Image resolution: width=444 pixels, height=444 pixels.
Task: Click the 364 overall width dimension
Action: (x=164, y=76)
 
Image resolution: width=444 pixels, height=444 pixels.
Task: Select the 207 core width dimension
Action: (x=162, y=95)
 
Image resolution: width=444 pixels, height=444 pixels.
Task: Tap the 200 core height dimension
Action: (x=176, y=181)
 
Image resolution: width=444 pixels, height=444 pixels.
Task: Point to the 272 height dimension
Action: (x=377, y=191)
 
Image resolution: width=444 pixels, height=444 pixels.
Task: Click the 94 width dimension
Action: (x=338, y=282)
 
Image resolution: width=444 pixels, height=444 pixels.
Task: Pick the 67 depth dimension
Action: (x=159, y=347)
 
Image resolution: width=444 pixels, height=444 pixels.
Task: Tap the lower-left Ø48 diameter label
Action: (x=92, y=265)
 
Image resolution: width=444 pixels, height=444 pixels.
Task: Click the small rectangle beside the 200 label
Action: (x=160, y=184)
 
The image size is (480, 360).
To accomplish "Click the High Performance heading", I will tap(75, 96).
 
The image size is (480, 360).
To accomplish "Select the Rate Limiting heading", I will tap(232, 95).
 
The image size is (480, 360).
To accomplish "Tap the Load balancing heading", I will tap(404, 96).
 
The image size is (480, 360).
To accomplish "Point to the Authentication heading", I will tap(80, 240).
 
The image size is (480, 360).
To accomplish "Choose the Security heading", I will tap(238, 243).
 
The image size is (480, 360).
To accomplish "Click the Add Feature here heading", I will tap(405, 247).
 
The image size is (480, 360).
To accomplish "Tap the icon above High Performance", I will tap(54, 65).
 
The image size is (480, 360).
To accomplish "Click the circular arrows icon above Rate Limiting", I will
========================================================================
▸ **What you need to do**
Find every line in the material that contains the word "Limiting", matching case exactly, and copy each of those lines in full.

▸ **Correct response**
To accomplish "Select the Rate Limiting heading", I will tap(232, 95).
To accomplish "Click the circular arrows icon above Rate Limiting", I will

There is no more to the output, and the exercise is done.